Chemie trifft Biologie: Von DNA- und RNA-Schädigungen zu deren Reparatur in unseren Zellen
Prof. Dr. Andreas Marx
(Präsident der Friedrich-Schiller-Universität Jena)
| Wann? | Fr, 19. Dezember um 11:25 Uhr |
| Wo? | Alexander-von-Humboldt Gymnasium, Konstanz (Mensa) |
| Eintritt | frei Um Anmeldung wird gebeten an procopan@avh.schulen.konstanz.de |
In seinem Vortrag „Chemie trifft Biologie“ beleuchtete Prof. Dr. Andreas Marx die komplexen Mechanismen, mit denen menschliche Zellen Informationen verarbeiten und Schäden an ihrem Erbgut reparieren. Den Ausgangspunkt bildete das zentrale Dogma der Molekularbiologie, wonach die DNA als Speicher dient, der über die RNA in Proteine übersetzt wird. Marx betonte dabei ein interessantes Paradoxon: Obwohl das menschliche Genom mit etwa 3,3 Milliarden Nukleotiden riesig ist, besitzt der Mensch mit ca. 20.000 Genen oft weniger Gene als deutlich simplere Organismen. Die wahre biologische Komplexität des Menschen entspringt daher nicht der bloßen Anzahl der Gene, sondern der präzisen Regulation und den chemischen Veränderungen nach der Proteinbildung, den sogenannten posttranslationalen Modifikationen.
Ein zentraler Teil der Forschung von Prof. Marx widmet sich der Sichtbarmachung dieser chemischen Prozesse in lebenden Zellen. Da viele Vorgänge auf molekularer Ebene für das bloße Auge unsichtbar sind, entwickelte sein Team spezielle synthetische Moleküle, wie fluoreszierende NAD+-Analoga, die als Sonden fungieren. In beeindruckenden Aufnahmen demonstrierte er, wie die DNA einer Zelle gezielt mit einem Laser beschädigt werden kann. Unmittelbar nach dem Laserbehandlung lässt sich beobachten, wie die markierten Reparaturmoleküle zur Schadensstelle wandern und diese rot aufleuchten lassen. Dieser Prozess ist essenziell für die Genomstabilität und spielt eine bedeutende Rolle bei der Entstehung und Behandlung von Krankheiten wie Krebs.

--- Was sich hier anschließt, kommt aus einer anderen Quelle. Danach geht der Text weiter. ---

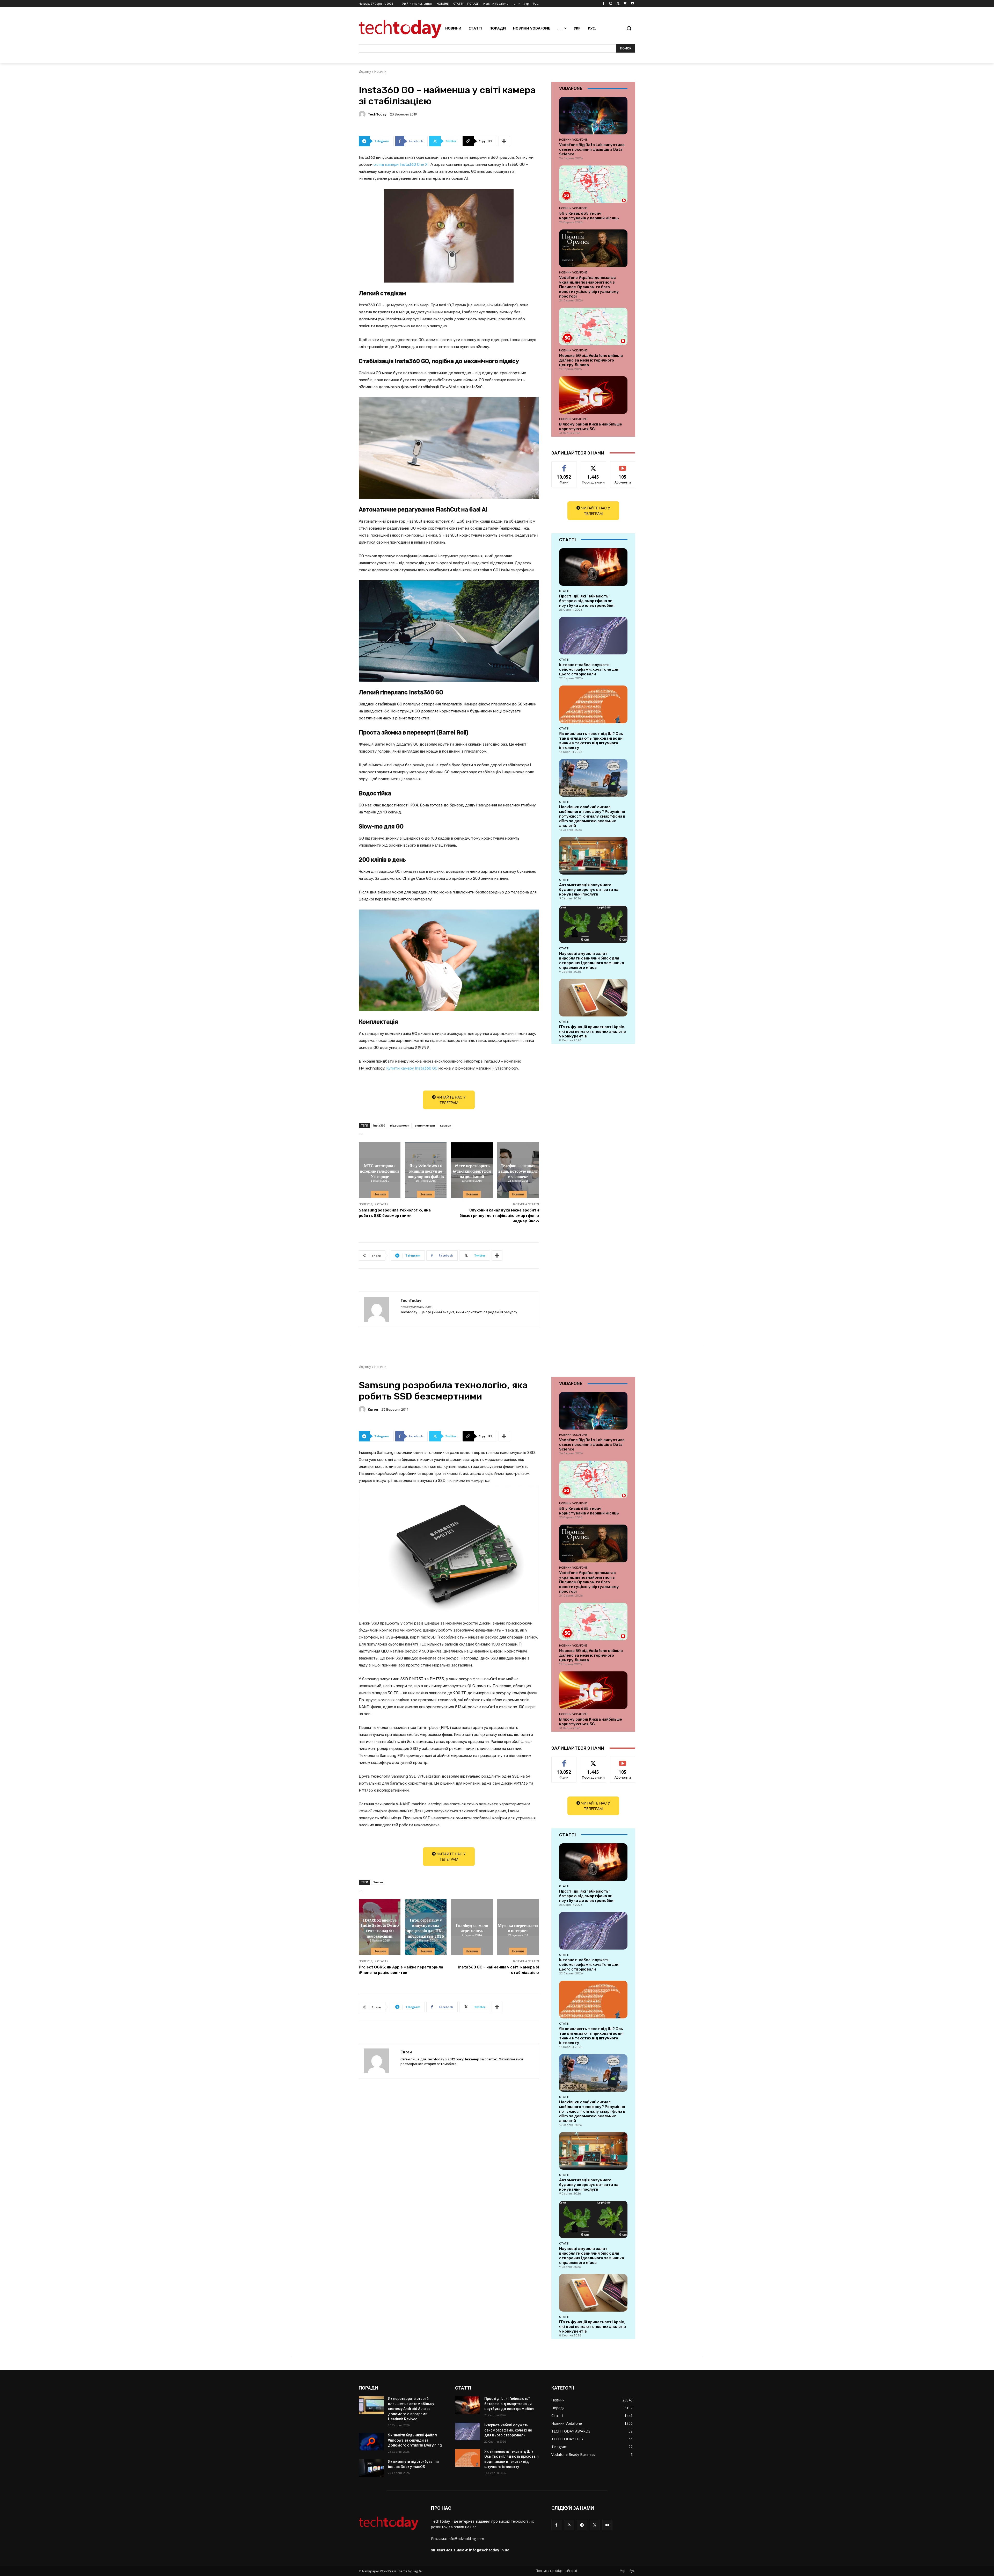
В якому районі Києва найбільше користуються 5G (590, 426)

Ein wissenschaftliches Highlight des Vortrags war die Vorstellung der Entdeckung einer RNA-Ligase namens C12ORF29. Während Reparaturmechanismen für die DNA seit langem bekannt sind, wurde die Reparatur von RNA-Molekülen in der Wissenschaft oft vernachlässigt, da RNA als kurzlebiger Botenstoff galt. Die Arbeitsgruppe von Prof. Marx konnte jedoch zeigen, dass dieses Protein eine entscheidende Rolle beim Zusammenfügen von RNA-Strängen spielt. Experimente verdeutlichten, dass Zellen ohne diese Ligase bei oxidativem Stress deutlich schneller sterben. Besonders eindrucksvoll waren die Untersuchungen am Zebrafisch-Modell. Sogenannte „Knockout-Fische“, denen das Gen für die RNA-Ligase fehlt, zeigen schwere Entwicklungsstörungen im Gehirn und in den Augen sowie verzögerte Reaktionen auf Umweltreize, was die Bedeutung für das Nervensystem unterstreicht.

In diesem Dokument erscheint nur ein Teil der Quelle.